Dodd Never Goes Against the Family

  • On: 04/14/2010 10:11:48
  • In: Economy
  • By Bill Wilson

    Putting Chris Dodd in charge of writing the financial “reform” bill is like calling in Don Corleone to write an anti-crime bill. To expect anything but a whitewash that protects the real criminals is naïve at best.

    In brief, Dodd is without a doubt the most corrupt individual to ever sit in the U.S. Senate, and that’s saying something. Not only did he craft a bailout for Countrywide Financial after receiving generous mortgages through a VIP program, he was the top recipient of campaign donations from Fannie Mae and Freddie Mac employees and political action committees while he repeatedly stood in the way of attempts to rein in the failing mortgage giants.

    To even let Dodd have the power to put a period in this bill — which purports to solve the financial crisis that he helped to cause — is disgusting.

    But in many ways, Dodd’s role in Congress’ latest takeover of the financial system is fitting, since the “reform” bill itself does nothing to hold accountable the actual culprits of the financial crisis, including members of Congress:

    1) It does not repeal the failed social policy to put people into homes they could not afford, in particular Clinton era regulations executing the Community Reinvestment Act that strong-armed banks into giving loans to low-income Americans;

    2) It fails to rein in the Federal Reserve, whose easy money policies and lower-than-justified interest rates accommodated the housing bubble as it blew up, and then when it popped bailed it out with a $1.25 trillion bailout to investors who bought mortgage-backed securities;

    3) It leaves the federal government in complete control of the GSE’s Fannie Mae and Freddie Mac, who through the securitization of $4.7 trillion in mortgages and the mislabeling of Alt-A and subprime mortgages as prime spread the crisis like plague rats throughout the entire world.

    In short, the Dodd bill does nothing at all to address the root causes of the crisis, all of which government created, as ALG News has previously reported. What it does instead merely amounts to a distraction from the real crimes that took place at considerable cost to taxpayers.

    Although the system has been described as too-big-to-fail, in many ways it was designed to fail. And Chris Dodd now wants to institutionalize that failure — by leaving in place the government institutions, regulations, and policies that caused it.

    Commenting on the floor of the U.S. Senate yesterday, Senate Minority Leader Mitch McConnell said, “The way to solve this problem is to let the people who make the mistakes pay for them.” Amen.

    That would naturally include eliminating Fannie and Freddie as GSE’s and selling them off piece by piece. It would also mean being honest about the true taxpayer exposure posed by the government’s guarantee of the GSE’s debts. It would mean discontinuing the social policy of pushing home ownership on those without the means to pay for it.

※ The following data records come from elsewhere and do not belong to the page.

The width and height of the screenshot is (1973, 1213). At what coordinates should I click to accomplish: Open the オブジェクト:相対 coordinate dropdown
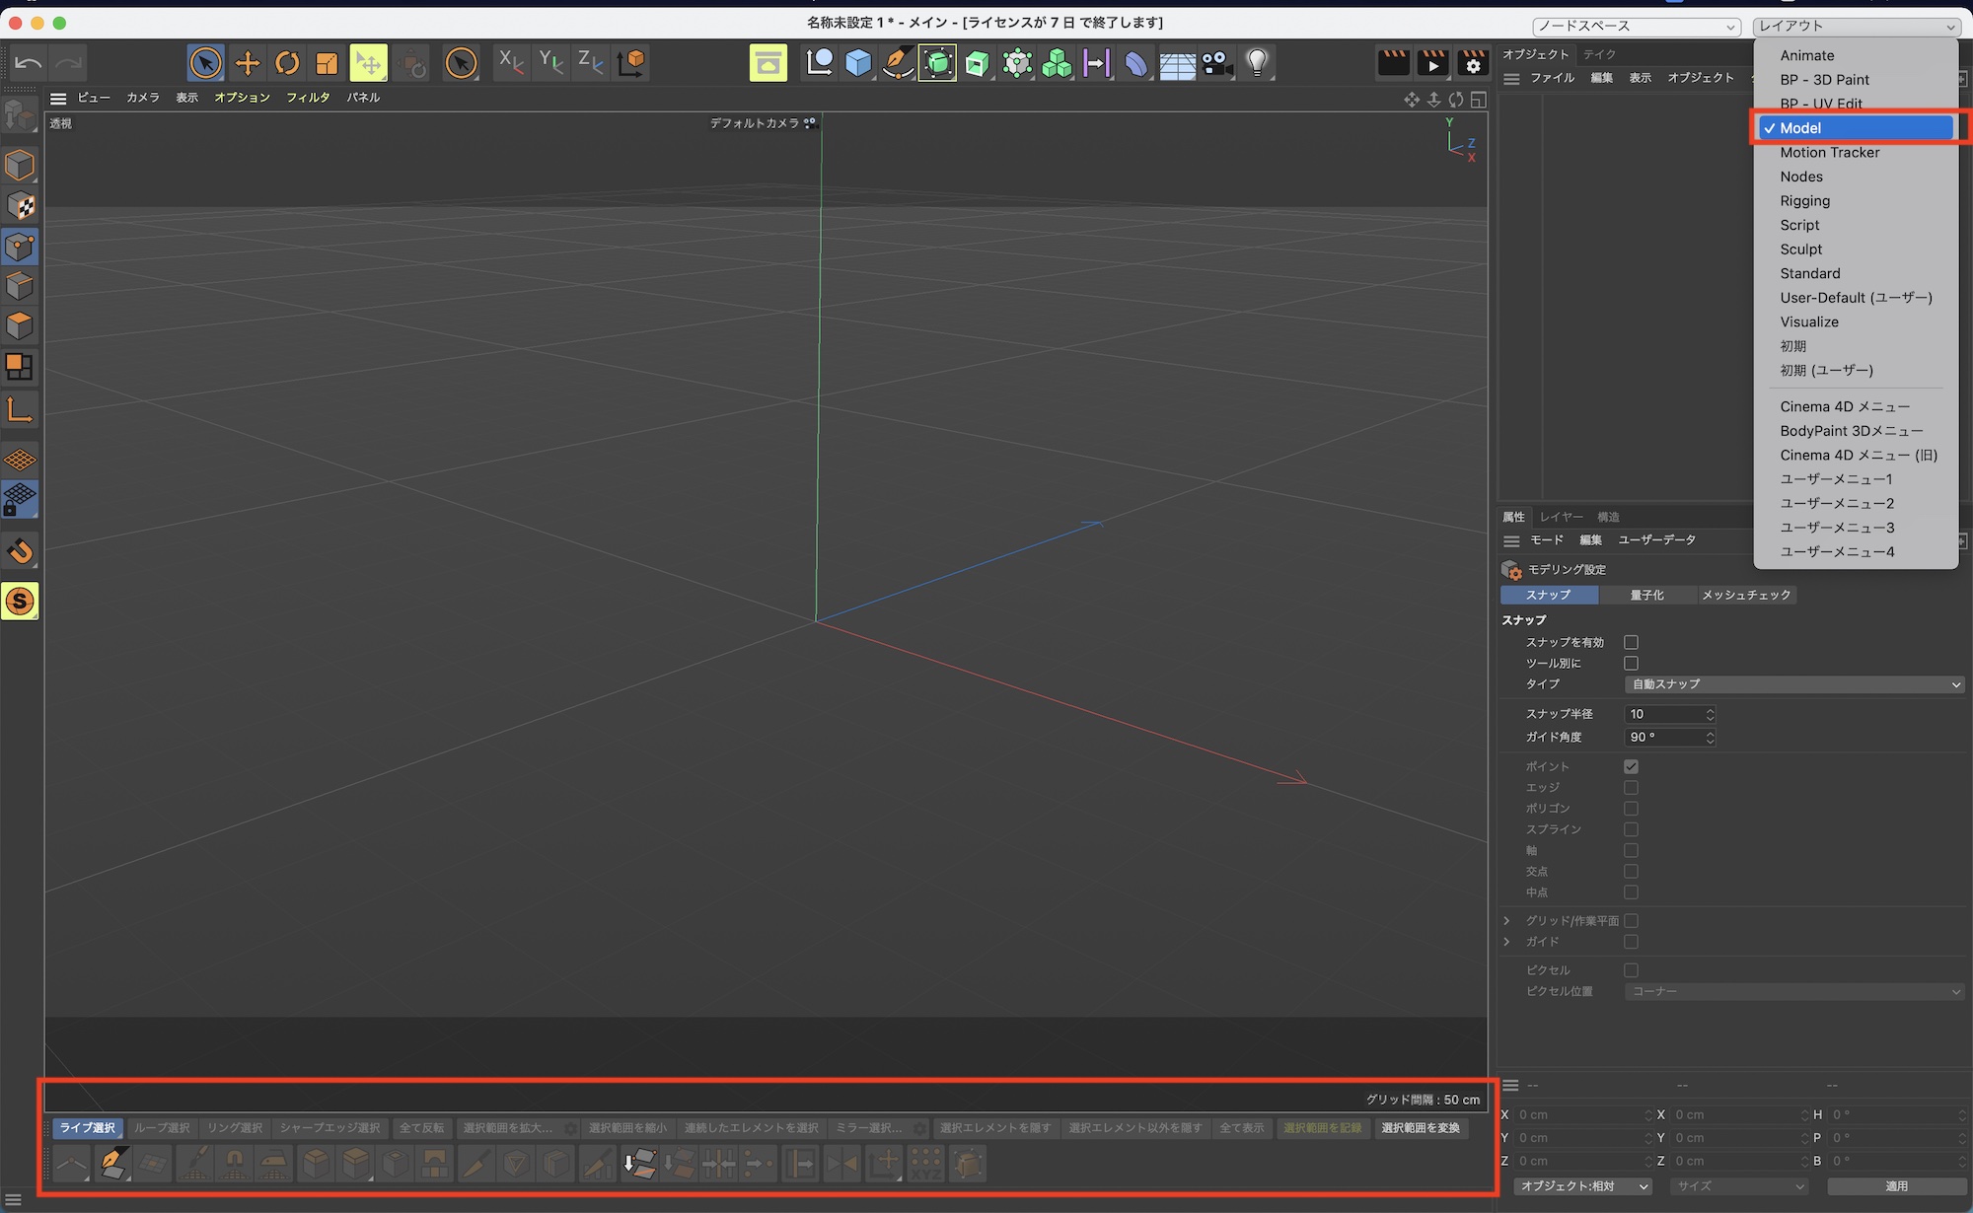click(1582, 1186)
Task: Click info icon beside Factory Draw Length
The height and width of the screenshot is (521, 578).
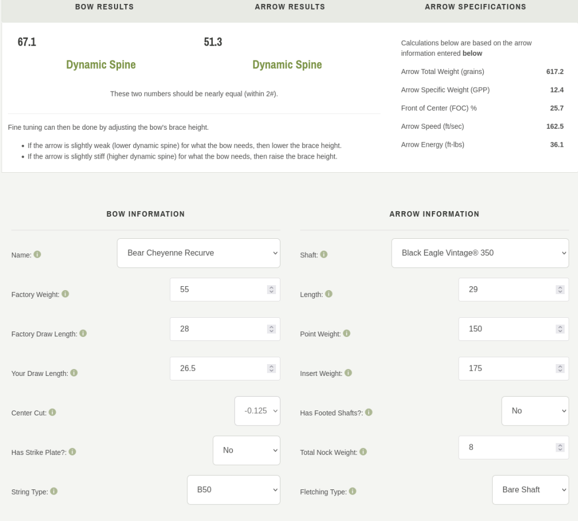Action: pos(83,334)
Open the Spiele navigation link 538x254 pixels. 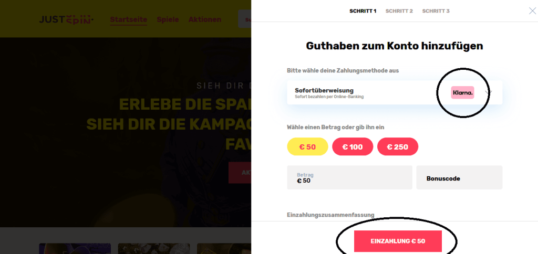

    And it would mean putting more restrictions in place on the use of monetary policy to advance such ill-conceived social policies in the first place, and bringing more transparency to the Federal Reserve’s balance sheet.

    And finally, to echo Senator McConnell’s call, it would mean bringing an end to “too big to fail.”
    Said McConnell, “We won’t solve this problem until the biggest banks are allowed to fail.”

    Sounds simple enough for the American people to understand. Those institutions that made bad bets do not deserve one cent of taxpayer money. Unless financial institutions are allowed to fail, the ones that make the worst mistakes will be perpetuated — only to make the same mistakes again.

    But this requires an honest playing field in the first place — without government coercion. Unless these designed-to-fail government policies are repealed, the same mistakes will keep on being made by the institutions forced to participate in their folly.

    And the real criminals will get away with it.

    Bill Wilson is the President of Americans for Limited Government.